## PROBLEM TO SOLVE
Within the records below is a range that opens at the line with "VIEW RESERVATION (415, 1466)" and closes at the line with "男性一人での下見や、相談だけでも大丈夫ですか？ (354, 1940)". Return that range word for word, both ends included, and only that range.

((

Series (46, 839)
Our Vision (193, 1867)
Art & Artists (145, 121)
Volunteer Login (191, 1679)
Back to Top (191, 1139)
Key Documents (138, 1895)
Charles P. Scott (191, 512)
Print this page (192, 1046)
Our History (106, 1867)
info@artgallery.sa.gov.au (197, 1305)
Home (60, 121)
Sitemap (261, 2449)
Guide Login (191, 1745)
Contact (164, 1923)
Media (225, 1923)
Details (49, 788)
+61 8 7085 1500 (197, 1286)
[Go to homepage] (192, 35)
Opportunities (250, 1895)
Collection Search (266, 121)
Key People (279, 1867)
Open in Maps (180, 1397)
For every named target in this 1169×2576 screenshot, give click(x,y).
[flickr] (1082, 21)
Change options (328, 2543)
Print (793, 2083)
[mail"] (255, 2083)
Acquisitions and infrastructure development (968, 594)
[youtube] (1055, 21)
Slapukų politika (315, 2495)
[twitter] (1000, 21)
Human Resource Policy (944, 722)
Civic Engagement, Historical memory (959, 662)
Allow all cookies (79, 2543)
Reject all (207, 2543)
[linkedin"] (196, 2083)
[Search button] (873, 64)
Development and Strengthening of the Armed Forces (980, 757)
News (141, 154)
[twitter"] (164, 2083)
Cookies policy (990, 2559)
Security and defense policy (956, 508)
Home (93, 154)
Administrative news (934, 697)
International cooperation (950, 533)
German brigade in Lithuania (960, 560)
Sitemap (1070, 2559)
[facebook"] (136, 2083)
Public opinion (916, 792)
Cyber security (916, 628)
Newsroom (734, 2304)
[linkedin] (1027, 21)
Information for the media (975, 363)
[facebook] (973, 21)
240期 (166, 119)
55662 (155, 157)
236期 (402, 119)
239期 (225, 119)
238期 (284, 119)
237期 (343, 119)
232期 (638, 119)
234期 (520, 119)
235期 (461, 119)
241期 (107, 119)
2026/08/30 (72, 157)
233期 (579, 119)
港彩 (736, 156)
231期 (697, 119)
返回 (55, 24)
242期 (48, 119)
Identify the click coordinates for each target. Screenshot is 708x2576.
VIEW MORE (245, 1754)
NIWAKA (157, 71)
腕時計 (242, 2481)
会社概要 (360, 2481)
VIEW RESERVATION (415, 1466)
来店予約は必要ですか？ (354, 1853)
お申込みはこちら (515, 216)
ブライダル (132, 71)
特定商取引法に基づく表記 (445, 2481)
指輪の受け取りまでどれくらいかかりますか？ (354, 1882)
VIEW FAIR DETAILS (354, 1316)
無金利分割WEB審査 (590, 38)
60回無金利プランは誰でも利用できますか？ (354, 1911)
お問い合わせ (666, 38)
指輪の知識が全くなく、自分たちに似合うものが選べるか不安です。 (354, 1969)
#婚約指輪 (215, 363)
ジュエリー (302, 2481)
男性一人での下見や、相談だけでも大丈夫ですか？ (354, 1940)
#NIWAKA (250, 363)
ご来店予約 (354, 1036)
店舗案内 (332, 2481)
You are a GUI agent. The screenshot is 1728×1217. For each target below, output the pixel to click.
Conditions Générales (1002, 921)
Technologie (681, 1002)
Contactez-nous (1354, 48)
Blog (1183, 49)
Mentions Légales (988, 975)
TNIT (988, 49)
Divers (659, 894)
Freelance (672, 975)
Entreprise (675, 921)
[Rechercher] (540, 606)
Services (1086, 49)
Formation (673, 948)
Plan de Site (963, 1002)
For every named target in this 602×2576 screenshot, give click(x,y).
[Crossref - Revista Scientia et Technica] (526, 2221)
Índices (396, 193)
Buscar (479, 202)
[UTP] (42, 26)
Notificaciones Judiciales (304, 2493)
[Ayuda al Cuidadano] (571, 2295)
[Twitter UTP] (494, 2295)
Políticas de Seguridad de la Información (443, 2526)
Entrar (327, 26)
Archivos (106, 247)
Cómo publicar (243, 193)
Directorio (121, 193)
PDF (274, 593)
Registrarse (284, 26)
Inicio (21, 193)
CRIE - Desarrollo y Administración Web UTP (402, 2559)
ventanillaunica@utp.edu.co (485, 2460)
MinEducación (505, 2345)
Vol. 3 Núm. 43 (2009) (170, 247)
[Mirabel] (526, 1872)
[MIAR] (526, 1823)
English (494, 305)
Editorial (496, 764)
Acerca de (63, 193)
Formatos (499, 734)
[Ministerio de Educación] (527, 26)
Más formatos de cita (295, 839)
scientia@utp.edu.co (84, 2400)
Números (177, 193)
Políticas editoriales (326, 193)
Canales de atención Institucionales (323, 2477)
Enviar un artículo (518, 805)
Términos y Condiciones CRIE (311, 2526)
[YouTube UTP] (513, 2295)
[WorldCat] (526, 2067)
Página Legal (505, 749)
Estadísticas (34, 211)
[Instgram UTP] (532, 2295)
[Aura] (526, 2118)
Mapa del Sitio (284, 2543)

))

## SOLUTION FOR THIS TASK
VIEW RESERVATION (415, 1466)
来店予約は必要ですか？ (354, 1853)
お申込みはこちら (515, 216)
ブライダル (132, 71)
特定商取引法に基づく表記 (445, 2481)
指輪の受け取りまでどれくらいかかりますか？ (354, 1882)
VIEW FAIR DETAILS (354, 1316)
無金利分割WEB審査 (590, 38)
60回無金利プランは誰でも利用できますか？ (354, 1911)
お問い合わせ (666, 38)
指輪の知識が全くなく、自分たちに似合うものが選べるか不安です。 (354, 1969)
#婚約指輪 (215, 363)
ジュエリー (302, 2481)
男性一人での下見や、相談だけでも大丈夫ですか？ (354, 1940)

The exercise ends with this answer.